Średnia ze ścisłej czołówki Krajowej Ligi Żużlowej nie pozwoliła mu jednak na podpisanie normalnej umowy. Pomocną dłoń wyciągnął do niego TS Kolejarz Opole, który już na starcie informował, że niebawem podpiszą kontrakt z już ustalonymi warunkami finansowymi. Jedynym warunkiem miała być umowa ze sponsorem, gdyż Zygmunt Dziemba nie chciał nadwyrężać budżetu klubu. To się jednak przeciągało i na początku marca sam Paweł Miesiąc poinformował, że nikt z Opola się z nim nie skontaktował w sprawie uzupełnienia kontraktu.
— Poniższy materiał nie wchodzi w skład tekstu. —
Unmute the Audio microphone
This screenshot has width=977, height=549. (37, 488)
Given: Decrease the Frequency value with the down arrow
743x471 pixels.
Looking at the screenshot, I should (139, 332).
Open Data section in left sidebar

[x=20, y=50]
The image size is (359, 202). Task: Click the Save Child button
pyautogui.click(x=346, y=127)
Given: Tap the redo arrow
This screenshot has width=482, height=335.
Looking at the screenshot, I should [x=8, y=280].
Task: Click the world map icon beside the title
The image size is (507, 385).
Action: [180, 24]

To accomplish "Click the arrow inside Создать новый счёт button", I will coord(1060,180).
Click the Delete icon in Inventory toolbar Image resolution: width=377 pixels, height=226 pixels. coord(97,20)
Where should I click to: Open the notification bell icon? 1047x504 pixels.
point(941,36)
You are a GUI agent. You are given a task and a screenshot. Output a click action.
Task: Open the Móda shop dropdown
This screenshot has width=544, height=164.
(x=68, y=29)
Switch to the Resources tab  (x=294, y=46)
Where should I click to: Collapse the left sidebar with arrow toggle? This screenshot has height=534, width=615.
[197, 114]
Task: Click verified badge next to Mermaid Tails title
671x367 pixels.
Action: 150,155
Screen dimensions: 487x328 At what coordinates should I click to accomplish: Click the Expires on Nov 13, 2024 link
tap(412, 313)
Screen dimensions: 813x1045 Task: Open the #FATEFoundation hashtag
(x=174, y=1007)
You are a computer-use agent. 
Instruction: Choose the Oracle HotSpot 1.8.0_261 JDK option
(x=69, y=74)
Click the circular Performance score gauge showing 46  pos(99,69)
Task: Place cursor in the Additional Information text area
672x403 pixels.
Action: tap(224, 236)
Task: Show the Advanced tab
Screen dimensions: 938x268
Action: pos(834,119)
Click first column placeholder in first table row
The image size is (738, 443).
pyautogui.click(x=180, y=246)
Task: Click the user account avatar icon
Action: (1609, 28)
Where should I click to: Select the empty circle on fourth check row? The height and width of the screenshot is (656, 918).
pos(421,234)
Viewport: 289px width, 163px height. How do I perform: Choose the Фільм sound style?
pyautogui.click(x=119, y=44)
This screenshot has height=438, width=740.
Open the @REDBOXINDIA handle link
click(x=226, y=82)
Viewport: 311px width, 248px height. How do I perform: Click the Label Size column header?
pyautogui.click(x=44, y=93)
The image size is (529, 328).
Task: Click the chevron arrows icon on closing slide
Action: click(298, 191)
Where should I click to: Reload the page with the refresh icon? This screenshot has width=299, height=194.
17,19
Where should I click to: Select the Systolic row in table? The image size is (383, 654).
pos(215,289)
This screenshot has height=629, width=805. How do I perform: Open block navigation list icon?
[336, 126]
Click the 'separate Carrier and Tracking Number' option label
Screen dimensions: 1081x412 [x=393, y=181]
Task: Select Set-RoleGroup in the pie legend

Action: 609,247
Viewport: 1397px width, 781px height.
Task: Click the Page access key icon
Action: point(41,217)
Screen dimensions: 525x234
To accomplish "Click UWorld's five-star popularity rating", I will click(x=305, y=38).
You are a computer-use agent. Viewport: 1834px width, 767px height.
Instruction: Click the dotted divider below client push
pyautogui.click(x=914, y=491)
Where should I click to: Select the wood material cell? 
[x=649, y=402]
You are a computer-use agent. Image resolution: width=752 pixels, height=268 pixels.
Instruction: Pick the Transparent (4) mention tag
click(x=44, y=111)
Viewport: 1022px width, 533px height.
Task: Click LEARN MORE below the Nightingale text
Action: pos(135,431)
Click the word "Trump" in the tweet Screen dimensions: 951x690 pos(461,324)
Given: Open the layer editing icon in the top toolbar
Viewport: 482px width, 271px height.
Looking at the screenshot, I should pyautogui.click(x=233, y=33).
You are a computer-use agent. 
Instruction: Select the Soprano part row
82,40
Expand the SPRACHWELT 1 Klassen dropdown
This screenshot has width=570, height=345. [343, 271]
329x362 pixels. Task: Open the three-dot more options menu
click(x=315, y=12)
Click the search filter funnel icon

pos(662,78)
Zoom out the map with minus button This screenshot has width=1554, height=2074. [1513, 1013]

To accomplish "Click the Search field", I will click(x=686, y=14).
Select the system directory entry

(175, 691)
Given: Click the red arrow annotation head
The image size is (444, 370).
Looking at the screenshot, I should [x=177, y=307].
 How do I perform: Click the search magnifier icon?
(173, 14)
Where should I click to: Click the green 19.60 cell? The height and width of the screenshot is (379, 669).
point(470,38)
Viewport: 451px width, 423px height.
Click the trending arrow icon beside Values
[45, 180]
Nie wiedział, w jakim klubie wystartuje, lecz w dalszym ciągu przygotowywał się najlepiej jak mógł do sezonu.
Kolejne zmiany
Ostatnie tygodnie w KLŻ stały pod znakiem wielu niespodziewanych zmian akcji. Tak też jest i tym razem, a Paweł Miesiąc w sobotni poranek został ogłoszony jako nowy zawodnik właśnie TS Kolejarza Opole. Ponadto jeszcze w ten sam dzień zadebiutuje, gdyż opolanie udadzą się do Piły, by rywalizować o pierwsze punkty w ligowej tabeli. Najprawdopodobniej ujrzymy go pod „dwójką”, gdyż to właśnie ona została awizowana jako pusta. To niejedyne wzmocnienie ekipy Kolejarzy w ostatnich dniach. Do sztabu szkoleniowego w piątek dołączył bowiem Jarosław Dymek, którego jeszcze przed rokiem oglądaliśmy w PGE Ekstralidze.
Dla Miesiąca jest to powrót do zespołu. W barwach TS Kolejarza ścigał się bowiem już w sezonie 2016. Wówczas jednak opolanie, podobnie jak ich imiennik z Rawicza ścigali się jednak tylko na domowym obiekcie w połączonej w 1. i 2. Lidze. Zmagania zakończył ze średnią na poziomie 2.185 punktu na bieg. Ostatnią przerwę zimową „Łełek” spędził na drugiej półkuli, gdzie rywalizował w Indywidualnych Mistrzostwach Argentyny. Zwyciężył tam w dwóch z dziesięciu rund i wrócił do naszego kraju ponownie ze srebrnym medalem czempionatu. Tak jak rok wcześniej skuteczniejszy od niego był jedynie Patryk Wojdyło, czyli inny z reprezentantów naszego kraju.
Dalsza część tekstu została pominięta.